Om Wondo masih menatap Mama.

“Suamimu mana?” tanya Om Wondo, terdengar hati-hati.

Mama tertegun, lalu menoleh pada Juliet.

“Juliet, biarkan Mama bicara sama Om Wondo,” ujar Mama halus.

Juliet mengangguk mengerti, lalu menyingkir. Dari balik rak parfum, Juliet mengintip. Dia tidak bisa mendengar apa yang Mama dan Om Wondo perbincangkan. Hanya gestur dan mimik mereka yang menunjukkan suasana haru mewarnai pertemuan itu.

Om Wondo menyentuh bahu Mama, ketika wanita yang masih cantik itu tampak sesenggukan. Kemudian lelaki itu menyodorkan sapu tangan, yang segera diraih oleh Mama untuk menyeka matanya. Mama menghela napas dan segera menguasai keadaan, ketika ada pengunjung yang mendekat.

Dari tempat persembunyian, Juliet bertanya-tanya dalam hati.

Beberapa saat kemudian, Mama dan Om Wondo tampak mencari-cari sesuatu. Juliet segera menampakkan diri.

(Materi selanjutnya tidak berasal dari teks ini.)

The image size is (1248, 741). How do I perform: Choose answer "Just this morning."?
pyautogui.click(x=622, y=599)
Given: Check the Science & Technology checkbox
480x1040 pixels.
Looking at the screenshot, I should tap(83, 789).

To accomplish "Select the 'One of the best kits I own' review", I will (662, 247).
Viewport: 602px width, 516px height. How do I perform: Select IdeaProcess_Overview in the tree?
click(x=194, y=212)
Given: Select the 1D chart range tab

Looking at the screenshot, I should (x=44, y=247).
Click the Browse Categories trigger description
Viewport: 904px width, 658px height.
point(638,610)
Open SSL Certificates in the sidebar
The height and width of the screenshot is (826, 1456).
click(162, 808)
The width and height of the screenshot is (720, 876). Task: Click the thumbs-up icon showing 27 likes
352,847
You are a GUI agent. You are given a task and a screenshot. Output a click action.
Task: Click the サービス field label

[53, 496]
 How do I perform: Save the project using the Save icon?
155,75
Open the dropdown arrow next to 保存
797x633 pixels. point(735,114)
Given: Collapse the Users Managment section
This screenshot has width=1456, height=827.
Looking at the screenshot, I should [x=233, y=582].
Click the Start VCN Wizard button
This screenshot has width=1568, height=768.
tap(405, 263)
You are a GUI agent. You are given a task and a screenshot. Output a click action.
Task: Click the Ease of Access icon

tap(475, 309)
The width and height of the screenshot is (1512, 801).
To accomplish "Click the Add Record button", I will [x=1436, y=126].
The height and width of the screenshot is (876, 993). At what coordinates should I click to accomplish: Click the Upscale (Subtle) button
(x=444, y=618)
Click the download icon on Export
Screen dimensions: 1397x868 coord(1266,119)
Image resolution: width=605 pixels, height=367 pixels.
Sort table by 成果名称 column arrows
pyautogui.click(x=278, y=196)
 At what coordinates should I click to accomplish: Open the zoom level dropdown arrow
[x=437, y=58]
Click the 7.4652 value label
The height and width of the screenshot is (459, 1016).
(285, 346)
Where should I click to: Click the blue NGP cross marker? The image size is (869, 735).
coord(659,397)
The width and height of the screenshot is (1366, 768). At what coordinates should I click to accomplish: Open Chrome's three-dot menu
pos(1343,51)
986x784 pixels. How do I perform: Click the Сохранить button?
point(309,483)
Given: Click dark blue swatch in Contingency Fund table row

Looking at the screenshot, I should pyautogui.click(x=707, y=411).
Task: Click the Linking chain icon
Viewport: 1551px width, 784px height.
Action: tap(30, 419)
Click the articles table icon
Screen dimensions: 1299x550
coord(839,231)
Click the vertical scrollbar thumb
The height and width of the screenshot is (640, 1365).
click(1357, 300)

“Om Wondo mau pamit, Juliet,” kata Mama, suaranya agak parau.

“Kok buru-buru, Om? Nggak mampir ke rumah kami dulu, Om?” sapa Juliet.

“Mungkin kali lain. Sebentar lagi Om ada janji dengan relasi,” sahut Om Wondo, lalu pamit. Mama melepas kepergian Om Wondo dengan pandangan sayu.

“Mama menangis?”

Mama buru-buru mengusap sisa air matanya dengan jemari dan punggung tangan.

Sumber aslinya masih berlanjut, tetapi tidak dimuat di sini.